In any case there would have been an end to that, as the order to start for the practice-camp had already been issued.
Reimers learnt from his comrades that Frau von Gropphusen appeared no more at the tennis club. It was said that she was not well and was going away to some watering-place or other. There was much chuckling over the news. "There has been a split," opined the gossips.
Reimers did not care. He knew better.
But the quartette at the supper-table in Waisenhaus Strasse did not seem displeased with the way in which things had turned out.
Formerly, if he came late to supper, and excused himself on the plea of having been detained at tennis, there had been a fatal air of constraint, which would only gradually wear off; sometimes even lasting the whole evening.
Now they received him at once with their old cordiality; they did not believe in his sprain, taking it to be but a convenient pretext. He made as much of it as he could. He showed the swelling; but, to be sure, it had nearly gone down, and he still was not believed.

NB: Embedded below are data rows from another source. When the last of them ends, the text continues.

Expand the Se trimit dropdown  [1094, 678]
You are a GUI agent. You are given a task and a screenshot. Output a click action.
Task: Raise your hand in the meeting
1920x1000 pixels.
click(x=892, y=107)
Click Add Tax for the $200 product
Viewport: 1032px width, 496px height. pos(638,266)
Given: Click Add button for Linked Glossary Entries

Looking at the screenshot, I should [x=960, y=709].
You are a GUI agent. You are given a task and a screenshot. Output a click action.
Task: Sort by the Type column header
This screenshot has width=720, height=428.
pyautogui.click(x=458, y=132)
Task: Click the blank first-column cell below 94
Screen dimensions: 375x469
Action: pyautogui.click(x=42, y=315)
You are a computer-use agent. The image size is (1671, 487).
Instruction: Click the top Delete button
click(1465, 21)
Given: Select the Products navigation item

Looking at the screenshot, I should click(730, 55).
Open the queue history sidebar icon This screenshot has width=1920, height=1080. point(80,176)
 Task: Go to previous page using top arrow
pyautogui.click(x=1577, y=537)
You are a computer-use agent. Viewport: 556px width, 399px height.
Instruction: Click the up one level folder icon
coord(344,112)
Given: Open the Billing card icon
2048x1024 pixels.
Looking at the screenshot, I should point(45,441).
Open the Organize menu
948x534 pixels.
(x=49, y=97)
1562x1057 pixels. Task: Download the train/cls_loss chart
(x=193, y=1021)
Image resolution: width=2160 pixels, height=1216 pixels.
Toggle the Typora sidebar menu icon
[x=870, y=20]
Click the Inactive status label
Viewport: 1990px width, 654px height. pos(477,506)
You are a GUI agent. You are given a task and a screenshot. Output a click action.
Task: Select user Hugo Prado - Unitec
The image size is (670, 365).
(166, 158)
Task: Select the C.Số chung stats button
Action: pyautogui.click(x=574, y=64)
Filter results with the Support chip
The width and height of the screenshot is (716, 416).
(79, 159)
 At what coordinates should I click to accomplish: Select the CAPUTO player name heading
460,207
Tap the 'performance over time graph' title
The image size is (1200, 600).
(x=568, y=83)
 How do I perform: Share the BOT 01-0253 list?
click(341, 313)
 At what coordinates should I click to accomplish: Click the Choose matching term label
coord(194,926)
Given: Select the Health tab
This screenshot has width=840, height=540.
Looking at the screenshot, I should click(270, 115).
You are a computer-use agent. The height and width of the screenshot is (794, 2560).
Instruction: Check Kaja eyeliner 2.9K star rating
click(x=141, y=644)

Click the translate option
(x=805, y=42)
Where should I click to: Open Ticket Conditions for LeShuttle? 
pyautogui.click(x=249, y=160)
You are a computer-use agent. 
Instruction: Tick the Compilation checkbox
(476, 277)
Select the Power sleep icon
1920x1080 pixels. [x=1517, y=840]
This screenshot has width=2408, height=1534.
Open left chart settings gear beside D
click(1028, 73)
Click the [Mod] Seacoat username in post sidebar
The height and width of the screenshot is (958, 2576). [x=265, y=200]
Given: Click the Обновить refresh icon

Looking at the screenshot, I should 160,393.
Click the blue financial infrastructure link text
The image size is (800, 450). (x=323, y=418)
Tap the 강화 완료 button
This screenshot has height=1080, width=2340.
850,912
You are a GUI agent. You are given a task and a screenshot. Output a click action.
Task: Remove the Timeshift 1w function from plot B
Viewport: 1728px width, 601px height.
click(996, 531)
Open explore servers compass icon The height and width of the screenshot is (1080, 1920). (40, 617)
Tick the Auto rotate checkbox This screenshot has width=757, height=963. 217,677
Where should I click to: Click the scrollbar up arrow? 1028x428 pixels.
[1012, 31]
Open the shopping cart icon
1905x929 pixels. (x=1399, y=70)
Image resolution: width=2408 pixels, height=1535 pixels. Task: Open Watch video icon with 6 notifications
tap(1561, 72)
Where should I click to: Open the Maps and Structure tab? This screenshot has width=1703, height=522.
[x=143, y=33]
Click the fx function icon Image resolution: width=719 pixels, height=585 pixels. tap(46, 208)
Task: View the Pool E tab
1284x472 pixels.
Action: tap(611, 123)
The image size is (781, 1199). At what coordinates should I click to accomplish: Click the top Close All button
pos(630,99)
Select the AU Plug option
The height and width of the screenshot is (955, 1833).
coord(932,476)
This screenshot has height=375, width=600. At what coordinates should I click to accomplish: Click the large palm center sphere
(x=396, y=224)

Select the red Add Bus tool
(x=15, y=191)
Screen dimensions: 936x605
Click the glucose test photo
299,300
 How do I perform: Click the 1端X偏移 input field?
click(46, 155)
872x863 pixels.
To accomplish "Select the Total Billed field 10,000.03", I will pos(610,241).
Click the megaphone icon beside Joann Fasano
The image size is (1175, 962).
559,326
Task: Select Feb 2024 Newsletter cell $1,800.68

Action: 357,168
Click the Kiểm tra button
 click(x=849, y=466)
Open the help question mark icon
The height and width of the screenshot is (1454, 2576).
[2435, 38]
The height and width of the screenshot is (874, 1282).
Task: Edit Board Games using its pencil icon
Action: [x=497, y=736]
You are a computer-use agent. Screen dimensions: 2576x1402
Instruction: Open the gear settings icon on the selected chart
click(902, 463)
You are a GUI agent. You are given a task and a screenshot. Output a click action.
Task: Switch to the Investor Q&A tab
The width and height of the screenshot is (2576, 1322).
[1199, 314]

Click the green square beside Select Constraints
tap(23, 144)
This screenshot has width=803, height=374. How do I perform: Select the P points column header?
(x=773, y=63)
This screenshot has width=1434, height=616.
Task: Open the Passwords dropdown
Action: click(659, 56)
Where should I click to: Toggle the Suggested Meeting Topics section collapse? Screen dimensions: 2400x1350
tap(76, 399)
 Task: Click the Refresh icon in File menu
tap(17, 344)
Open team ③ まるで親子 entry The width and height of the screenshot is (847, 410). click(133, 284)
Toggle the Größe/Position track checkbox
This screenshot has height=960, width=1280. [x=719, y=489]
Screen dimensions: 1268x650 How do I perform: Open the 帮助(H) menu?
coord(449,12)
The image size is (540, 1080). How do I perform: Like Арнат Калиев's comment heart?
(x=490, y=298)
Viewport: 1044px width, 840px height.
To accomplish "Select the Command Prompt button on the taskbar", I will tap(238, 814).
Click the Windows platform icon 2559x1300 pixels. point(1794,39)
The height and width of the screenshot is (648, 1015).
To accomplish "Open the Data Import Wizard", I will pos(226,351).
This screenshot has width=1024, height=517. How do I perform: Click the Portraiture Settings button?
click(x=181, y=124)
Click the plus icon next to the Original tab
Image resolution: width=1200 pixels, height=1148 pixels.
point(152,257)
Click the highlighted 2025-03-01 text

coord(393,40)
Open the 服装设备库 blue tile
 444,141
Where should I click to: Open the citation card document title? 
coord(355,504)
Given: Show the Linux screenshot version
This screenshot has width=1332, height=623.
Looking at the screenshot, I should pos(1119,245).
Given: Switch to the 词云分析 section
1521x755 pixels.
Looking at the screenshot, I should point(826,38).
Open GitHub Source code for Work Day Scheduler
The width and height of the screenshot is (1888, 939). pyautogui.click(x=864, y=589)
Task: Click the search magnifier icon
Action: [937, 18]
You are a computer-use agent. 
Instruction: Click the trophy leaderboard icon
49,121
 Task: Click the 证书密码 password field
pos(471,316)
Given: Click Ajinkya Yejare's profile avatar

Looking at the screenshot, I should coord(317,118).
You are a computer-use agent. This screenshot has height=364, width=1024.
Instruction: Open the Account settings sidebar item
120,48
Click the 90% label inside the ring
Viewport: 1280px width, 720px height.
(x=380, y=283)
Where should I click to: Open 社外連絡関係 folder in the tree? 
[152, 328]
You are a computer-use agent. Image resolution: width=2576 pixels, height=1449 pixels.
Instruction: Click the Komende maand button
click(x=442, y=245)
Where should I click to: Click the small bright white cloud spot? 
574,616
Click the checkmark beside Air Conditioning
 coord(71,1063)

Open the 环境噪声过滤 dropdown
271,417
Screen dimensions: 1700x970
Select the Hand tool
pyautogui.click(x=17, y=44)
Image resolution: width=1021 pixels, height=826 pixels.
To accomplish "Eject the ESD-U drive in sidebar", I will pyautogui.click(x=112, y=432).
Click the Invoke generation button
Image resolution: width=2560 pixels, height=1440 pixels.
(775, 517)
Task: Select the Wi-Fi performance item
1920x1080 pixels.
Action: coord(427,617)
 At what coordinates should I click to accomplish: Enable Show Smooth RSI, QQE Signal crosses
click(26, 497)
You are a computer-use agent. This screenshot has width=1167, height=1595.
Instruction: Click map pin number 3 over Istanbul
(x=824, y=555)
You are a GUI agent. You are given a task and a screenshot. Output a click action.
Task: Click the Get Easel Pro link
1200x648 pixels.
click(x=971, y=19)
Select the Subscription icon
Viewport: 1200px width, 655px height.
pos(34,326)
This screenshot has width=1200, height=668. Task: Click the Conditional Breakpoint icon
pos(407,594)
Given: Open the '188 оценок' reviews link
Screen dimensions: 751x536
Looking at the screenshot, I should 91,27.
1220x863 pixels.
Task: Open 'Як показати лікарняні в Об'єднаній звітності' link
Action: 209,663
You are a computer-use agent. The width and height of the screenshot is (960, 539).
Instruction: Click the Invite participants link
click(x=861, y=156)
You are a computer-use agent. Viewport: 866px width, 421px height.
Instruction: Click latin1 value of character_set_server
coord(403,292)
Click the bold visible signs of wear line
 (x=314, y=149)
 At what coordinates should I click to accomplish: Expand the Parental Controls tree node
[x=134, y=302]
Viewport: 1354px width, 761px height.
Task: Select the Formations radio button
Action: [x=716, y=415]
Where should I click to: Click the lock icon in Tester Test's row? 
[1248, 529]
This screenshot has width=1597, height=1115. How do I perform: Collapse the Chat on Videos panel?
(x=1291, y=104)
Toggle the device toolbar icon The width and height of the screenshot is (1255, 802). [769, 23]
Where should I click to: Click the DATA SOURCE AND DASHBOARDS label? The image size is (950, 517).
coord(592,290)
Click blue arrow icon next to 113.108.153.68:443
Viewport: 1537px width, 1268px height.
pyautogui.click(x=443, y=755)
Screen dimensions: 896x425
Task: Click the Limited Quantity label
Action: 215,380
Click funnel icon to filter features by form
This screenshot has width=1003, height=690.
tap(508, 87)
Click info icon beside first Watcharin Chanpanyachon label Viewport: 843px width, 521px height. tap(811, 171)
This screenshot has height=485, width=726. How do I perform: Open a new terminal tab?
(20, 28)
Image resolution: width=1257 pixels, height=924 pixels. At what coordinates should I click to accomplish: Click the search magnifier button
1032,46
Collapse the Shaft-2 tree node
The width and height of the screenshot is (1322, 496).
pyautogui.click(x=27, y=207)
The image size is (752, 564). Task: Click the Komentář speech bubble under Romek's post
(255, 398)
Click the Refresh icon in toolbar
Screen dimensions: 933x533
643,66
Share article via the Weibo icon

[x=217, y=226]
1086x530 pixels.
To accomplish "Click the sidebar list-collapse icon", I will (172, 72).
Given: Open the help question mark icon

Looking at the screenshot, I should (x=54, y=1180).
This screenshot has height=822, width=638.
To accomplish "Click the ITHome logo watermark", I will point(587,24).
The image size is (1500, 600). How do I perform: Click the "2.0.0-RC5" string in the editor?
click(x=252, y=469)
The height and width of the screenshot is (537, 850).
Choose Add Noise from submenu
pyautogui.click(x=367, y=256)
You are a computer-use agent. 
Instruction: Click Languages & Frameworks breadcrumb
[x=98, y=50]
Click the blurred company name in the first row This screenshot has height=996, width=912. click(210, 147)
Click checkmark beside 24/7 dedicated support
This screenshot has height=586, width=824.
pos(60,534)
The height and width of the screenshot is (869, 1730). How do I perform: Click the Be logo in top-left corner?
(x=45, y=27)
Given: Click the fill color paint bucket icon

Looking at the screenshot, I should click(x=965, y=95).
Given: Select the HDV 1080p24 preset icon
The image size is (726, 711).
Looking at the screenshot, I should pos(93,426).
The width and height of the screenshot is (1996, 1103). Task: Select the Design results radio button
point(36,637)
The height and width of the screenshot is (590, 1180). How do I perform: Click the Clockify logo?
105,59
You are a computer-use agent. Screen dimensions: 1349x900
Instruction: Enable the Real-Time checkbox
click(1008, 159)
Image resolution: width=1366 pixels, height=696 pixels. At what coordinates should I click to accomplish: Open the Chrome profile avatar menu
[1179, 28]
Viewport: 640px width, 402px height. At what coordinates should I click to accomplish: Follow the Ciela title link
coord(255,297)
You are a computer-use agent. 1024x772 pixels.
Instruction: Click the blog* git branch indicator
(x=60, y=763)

Finally, an amazing thing happened. Frau Kläre had been taking a turn in the garden one evening with Marie Falkenhein, when she was called in to her baby. On his way out, Reimers encountered the colonel's daughter alone. He said good-night to her politely.
The young girl looked him full in the face with her clear grey eyes, and said: "I am very glad, Lieutenant Reimers, that you have put an end to that hateful gossip. It distressed me, on Frau von Gropphusen's account, and also on yours, to have to hear horrid things said, and not to be able to contradict them."
Reimers bowed and withdrew, in his astonishment forgetting to take leave of Frau Kläre. Marie Falkenhein had spoken so warmly and heartily, had looked at him so kindly and honestly, that he felt quite overcome.
It struck him that the man who should win this maiden for his bride would find through her an assured and tranquil happiness; there was a sense of security in her steady gaze. Yet behind the clear placid eyes of the young girl he saw the sorrowful orbs of the unhappy woman he loved. He saw the heavy tears coursing down her white cheeks, as she stood motionless in the fleeting gleam of the lightning ere she vanished in the darkness of night.